**THE TASK**
Reproduce only the stretch of entries below that begins at the first line and ends at the line holding "You are a computer-use agent. 1200x628".

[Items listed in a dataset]
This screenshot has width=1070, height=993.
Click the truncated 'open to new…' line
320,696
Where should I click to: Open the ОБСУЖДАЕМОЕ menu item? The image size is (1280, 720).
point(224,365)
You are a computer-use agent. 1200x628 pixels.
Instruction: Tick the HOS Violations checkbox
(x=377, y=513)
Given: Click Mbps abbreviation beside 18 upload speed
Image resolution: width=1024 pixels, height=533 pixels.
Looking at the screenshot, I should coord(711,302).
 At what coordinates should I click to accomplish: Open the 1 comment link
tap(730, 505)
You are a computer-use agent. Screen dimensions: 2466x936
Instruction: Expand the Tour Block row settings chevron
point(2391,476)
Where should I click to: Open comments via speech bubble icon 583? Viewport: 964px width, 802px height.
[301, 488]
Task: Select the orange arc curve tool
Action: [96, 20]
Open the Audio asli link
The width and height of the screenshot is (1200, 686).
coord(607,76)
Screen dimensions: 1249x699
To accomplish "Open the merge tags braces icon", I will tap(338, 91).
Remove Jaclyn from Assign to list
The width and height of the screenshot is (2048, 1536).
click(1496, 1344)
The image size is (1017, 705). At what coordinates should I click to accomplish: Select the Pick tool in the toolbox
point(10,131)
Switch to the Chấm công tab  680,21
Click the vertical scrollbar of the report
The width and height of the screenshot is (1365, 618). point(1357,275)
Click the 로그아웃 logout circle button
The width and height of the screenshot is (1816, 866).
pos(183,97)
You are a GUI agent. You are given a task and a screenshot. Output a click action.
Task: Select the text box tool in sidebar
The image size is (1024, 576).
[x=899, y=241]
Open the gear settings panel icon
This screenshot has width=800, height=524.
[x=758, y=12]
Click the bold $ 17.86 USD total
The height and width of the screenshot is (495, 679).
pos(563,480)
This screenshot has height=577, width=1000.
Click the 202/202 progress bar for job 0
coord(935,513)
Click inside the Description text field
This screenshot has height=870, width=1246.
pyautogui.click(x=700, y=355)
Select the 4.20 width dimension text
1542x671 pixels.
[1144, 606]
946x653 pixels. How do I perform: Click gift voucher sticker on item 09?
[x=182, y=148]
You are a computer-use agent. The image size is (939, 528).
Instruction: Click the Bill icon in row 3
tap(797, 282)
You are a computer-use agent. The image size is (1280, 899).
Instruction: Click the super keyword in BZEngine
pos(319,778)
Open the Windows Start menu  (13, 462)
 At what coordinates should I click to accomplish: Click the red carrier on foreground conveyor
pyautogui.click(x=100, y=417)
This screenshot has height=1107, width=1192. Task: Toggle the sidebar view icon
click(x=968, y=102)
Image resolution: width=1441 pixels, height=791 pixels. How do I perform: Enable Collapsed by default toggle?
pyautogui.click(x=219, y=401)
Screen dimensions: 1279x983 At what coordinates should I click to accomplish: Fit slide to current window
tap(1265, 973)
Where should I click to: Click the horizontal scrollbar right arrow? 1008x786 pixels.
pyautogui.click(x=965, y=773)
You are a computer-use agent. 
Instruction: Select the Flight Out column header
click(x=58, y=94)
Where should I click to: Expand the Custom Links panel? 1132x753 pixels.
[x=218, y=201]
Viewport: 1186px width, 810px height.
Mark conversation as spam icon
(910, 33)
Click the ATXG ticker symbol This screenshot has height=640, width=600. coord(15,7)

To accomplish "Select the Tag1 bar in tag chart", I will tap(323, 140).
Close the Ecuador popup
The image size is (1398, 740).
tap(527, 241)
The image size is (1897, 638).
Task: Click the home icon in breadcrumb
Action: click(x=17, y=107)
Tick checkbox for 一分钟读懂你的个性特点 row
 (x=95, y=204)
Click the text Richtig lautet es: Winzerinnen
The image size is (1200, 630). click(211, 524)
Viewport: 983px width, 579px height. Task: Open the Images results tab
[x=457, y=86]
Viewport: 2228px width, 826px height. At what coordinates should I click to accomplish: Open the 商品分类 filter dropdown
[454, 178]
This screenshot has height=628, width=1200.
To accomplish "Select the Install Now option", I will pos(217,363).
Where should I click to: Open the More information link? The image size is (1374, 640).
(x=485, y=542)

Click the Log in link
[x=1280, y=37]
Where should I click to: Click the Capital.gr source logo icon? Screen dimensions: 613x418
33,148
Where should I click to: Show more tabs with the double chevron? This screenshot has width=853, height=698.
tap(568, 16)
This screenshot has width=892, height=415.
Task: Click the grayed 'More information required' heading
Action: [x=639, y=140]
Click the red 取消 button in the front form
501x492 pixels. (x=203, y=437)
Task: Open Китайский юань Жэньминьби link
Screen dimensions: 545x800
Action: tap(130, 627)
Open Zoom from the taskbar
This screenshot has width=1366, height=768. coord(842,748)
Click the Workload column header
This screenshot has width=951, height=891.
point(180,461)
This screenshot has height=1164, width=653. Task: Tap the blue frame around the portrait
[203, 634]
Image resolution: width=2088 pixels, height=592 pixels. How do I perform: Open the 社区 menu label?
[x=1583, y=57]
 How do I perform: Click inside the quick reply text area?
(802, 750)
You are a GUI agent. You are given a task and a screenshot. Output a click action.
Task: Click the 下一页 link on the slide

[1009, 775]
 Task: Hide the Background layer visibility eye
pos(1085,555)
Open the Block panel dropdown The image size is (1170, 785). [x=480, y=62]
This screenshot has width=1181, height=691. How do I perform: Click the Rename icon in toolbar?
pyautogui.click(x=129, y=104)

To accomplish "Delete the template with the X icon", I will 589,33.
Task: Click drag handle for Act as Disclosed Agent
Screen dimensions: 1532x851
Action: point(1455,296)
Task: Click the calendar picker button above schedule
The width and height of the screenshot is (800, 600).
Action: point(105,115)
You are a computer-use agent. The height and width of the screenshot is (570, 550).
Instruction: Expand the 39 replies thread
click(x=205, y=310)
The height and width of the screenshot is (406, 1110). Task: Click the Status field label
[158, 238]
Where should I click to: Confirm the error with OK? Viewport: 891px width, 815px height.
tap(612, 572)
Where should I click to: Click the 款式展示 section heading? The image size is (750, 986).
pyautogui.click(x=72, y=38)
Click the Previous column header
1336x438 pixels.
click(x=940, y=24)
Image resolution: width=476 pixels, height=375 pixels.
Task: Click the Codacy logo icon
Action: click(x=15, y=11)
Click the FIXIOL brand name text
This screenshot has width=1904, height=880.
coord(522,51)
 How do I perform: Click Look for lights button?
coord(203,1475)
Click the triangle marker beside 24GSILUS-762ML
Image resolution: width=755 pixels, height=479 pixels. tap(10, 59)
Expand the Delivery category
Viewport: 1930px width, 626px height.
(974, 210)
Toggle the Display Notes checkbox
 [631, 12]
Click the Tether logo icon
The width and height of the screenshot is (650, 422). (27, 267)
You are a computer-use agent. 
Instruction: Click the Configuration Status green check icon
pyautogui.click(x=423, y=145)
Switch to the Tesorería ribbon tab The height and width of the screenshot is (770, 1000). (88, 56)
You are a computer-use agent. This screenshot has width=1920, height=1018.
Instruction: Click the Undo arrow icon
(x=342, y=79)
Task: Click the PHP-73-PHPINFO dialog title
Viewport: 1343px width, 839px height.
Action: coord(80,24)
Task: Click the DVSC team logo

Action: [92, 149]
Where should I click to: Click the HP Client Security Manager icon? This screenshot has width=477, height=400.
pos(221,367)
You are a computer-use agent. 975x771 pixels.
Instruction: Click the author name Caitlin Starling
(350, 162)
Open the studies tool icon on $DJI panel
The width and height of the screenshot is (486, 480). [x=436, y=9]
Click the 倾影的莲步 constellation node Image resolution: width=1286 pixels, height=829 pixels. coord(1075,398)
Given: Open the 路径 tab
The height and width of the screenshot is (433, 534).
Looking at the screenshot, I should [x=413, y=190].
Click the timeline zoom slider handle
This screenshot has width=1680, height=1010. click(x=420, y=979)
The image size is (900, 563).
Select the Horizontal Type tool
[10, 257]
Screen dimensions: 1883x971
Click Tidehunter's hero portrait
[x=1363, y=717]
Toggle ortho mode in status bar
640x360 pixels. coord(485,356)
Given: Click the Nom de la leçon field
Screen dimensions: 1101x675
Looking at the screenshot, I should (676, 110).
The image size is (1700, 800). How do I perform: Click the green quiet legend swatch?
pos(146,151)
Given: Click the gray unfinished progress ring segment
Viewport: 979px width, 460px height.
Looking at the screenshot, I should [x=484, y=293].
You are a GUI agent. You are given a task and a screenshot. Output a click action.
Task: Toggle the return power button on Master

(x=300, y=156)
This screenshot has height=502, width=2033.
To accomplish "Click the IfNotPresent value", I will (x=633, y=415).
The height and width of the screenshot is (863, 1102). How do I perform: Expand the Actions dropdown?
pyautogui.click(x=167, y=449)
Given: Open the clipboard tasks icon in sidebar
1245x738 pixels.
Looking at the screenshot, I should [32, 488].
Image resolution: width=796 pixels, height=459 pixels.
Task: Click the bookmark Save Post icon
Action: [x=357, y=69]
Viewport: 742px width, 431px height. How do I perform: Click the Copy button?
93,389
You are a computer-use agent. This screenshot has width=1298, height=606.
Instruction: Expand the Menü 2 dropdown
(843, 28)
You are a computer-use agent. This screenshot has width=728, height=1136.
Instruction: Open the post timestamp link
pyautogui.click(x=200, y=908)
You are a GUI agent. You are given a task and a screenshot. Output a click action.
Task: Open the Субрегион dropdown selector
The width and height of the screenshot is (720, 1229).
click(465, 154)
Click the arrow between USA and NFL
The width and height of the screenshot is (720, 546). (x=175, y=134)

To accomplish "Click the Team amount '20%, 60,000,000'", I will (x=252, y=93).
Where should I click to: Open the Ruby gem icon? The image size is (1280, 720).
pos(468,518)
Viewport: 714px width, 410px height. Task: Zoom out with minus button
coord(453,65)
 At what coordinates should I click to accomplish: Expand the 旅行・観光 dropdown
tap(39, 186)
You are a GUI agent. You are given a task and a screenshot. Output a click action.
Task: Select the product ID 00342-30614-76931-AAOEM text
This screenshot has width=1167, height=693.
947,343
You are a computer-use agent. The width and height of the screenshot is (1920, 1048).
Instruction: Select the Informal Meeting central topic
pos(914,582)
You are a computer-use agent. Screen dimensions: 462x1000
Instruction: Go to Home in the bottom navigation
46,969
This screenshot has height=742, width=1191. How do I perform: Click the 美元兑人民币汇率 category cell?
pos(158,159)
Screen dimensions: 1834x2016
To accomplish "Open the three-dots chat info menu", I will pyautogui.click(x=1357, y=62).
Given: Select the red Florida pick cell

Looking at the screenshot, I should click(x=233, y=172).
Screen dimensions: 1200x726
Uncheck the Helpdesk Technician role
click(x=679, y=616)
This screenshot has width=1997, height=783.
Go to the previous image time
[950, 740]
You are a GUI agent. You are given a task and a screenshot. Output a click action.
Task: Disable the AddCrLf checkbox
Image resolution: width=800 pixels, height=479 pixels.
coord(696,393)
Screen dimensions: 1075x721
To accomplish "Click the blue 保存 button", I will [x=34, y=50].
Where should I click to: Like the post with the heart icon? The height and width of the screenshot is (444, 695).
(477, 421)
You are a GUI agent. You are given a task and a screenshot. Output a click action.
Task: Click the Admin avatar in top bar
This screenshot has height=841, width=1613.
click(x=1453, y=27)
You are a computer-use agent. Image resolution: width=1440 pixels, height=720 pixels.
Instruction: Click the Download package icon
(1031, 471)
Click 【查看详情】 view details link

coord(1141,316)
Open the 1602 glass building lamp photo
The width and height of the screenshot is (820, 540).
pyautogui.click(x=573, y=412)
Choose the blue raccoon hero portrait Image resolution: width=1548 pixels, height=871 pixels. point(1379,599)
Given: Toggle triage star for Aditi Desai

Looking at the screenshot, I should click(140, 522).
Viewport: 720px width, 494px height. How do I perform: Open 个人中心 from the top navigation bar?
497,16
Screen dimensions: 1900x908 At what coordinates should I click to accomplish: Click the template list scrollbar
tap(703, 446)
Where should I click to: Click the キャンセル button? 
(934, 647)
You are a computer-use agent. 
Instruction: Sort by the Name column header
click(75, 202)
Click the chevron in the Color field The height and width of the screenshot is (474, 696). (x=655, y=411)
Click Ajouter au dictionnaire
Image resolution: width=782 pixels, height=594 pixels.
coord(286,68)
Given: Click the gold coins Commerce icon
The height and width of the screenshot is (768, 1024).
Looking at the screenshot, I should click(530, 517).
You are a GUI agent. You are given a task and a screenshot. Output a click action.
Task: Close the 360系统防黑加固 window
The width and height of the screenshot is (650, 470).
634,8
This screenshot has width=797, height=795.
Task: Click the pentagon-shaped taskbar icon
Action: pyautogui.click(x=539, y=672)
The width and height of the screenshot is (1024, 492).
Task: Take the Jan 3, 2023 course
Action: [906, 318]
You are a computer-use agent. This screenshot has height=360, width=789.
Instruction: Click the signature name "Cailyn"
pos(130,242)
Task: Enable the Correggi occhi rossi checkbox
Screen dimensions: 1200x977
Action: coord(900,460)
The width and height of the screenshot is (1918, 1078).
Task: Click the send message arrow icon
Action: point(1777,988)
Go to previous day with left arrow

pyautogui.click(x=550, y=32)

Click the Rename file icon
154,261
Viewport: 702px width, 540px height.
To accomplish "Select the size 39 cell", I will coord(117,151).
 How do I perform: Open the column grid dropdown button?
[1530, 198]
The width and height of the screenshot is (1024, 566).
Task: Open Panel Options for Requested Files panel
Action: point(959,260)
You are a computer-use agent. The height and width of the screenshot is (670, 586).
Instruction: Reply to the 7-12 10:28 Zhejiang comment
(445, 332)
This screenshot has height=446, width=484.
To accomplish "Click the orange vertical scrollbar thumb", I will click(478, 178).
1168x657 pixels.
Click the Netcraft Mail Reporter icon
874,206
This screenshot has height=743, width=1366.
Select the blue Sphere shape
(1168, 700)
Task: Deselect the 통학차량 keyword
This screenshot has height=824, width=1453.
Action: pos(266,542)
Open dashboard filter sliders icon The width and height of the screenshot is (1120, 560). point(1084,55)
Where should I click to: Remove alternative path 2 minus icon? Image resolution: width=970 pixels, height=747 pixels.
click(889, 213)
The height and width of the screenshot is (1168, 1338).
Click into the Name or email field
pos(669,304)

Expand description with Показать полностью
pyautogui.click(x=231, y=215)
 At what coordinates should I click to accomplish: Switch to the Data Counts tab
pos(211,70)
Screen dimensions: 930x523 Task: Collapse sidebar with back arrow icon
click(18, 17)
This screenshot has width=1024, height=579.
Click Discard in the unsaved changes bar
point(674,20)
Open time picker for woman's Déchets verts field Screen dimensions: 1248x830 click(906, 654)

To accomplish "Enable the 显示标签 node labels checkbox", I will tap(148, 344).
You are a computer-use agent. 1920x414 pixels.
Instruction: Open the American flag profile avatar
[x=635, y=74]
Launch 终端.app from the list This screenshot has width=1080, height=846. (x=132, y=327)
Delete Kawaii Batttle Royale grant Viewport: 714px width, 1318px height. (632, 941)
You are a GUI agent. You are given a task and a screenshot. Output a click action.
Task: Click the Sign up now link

**RESPONSE BOX**
This screenshot has width=1070, height=993.
Click the truncated 'open to new…' line
320,696
Where should I click to: Open the ОБСУЖДАЕМОЕ menu item? The image size is (1280, 720).
point(224,365)
You are a computer-use agent. 1200x628 pixels.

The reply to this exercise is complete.